KORE POTASH has announced that it and Summit Africa Ltd, on behalf of a consortium of investors and engineering firms, have signed a non-binding Memorandum of Understanding (MoU) to arrange the total financing required for the construction of the Kola Potash Project in the Republic of Congo (RoC). Summit and their technical partners SEPCO Electric Power Construction Corp. (SEPCO) and China ENFI Engineering Corp. (ENFI), who has been subcontracted by SEPCO, will work with Kore to undertake an optimisation study to reduce Kola’s capital cost with a target of less than US$1.65 billion, the target CAPEX. Under the proposed financing structure, the company would not be required to contribute to the capital needed to build the project and would retain a 90% equity interest in Kola. The company will contribute approximately US$900 000 to the optimisation study costs. SEPCO will cover the remaining 50% of the estimated costs of the study. Kola is a high grade, high quality, shallow sylvinite potash deposit situated on an existing mining licence, approximately 35 km from the coast, and only 65 km north of the harbour city of Pointe Noire.
ICL GROUP, the Tel Aviv-based multi-national manufacturing concern, has signed a contract with Indian Potash Ltd (IPL), India’s largest importer of potash, to supply an aggregate 600 000 t of potash – with mutual options for an additional 50 000 t – to be supplied through to December 2021. The agreed selling price in the contract is US$280/t CIFFO Indian ports, US$50/t above the previous contract. The contract is part of the five-year supply agreement signed in 2018 between ICL and IPL. “The contract we have signed in India, one of ICL’s strategic markets, is part of the five-year supply agreement we signed in 2018 with IPL,“ ICL’s EVP CCO, Eli Amon, commented. „This contract further testifies to the leading position ICL has in this market and reflects the growing positive momentum in the fertilizer market globally. Favourable weather conditions, an increase in planted areas, and tight supply are contributing to solid global demand for potash.”
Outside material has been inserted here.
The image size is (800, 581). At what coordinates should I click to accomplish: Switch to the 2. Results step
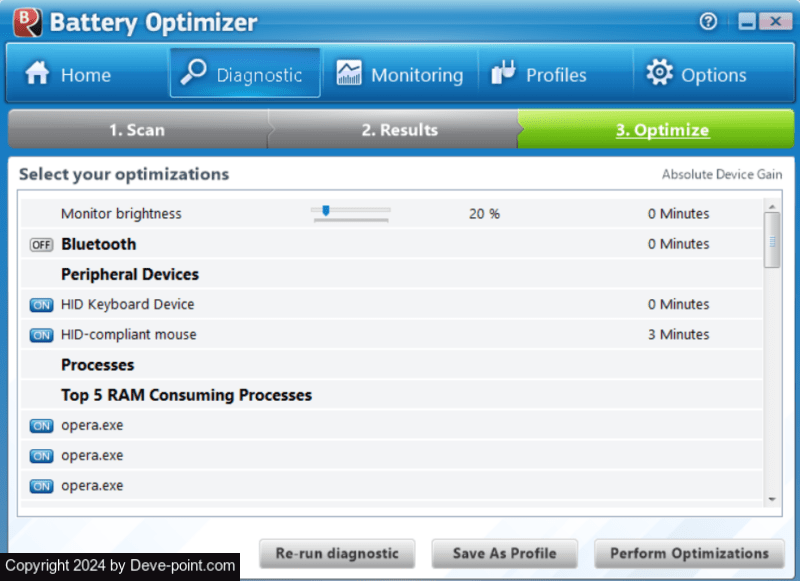point(399,130)
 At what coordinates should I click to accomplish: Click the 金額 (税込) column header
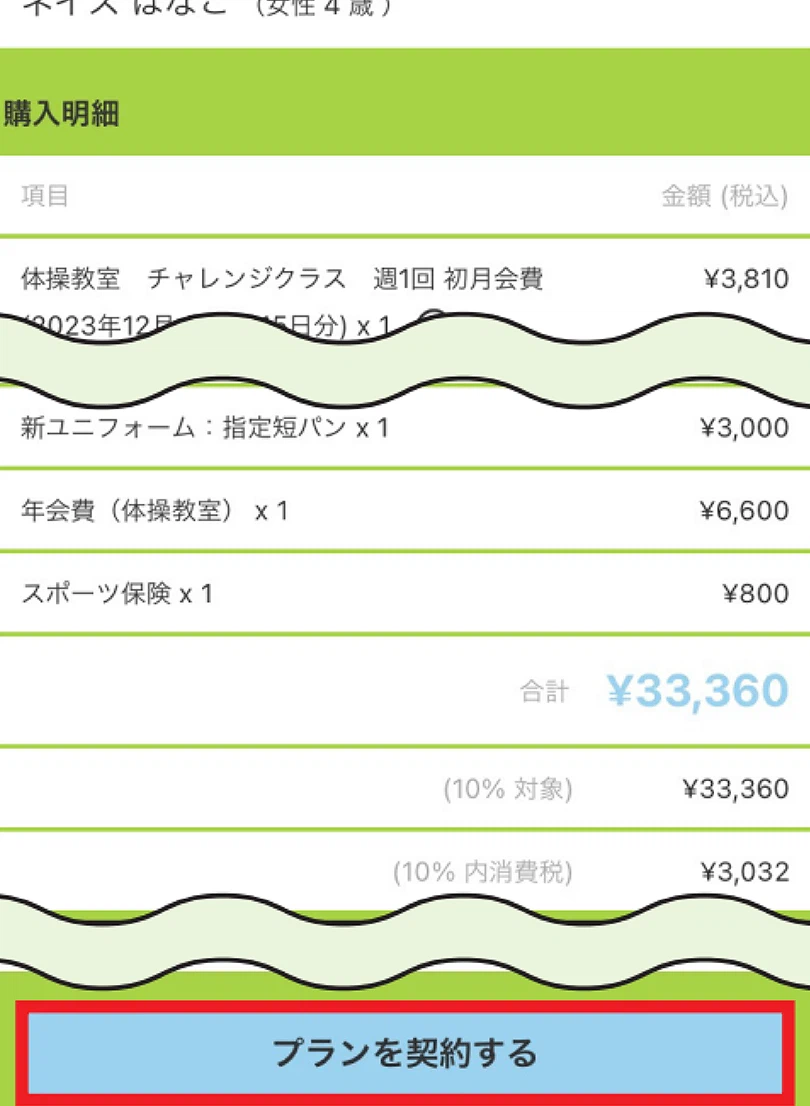(724, 196)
BELARUS POTASH Co. (BPC), the Eastern European country’s potash monopoly, and Indian Potash Ltd. (IPL) have renegotiated a potash supply contract signed in January 2021, whereby the new contract price has been increased by 13% and set at US$280/t on CFR terms. BPC said that the new agreement was possible “thanks to a balanced approach to doing business and a common desire for a balanced and reasonable development of the potash market, which is demonstrated by the parties to the agreement.” The original one-year contract signed in January was for the supply of 800 000 t of potash fertilizers to the Indian market US$247/t on CFR terms. BPC, a trading arm of Belaruskali, the world’s largest producer of the crop nutrient, signed its annual potash supply contract for 800,000 tonnes with India’s largest importer of the product, Indian Potash Limited, in January. BPC competes with Mosaic and Israel’s ICL among other producers.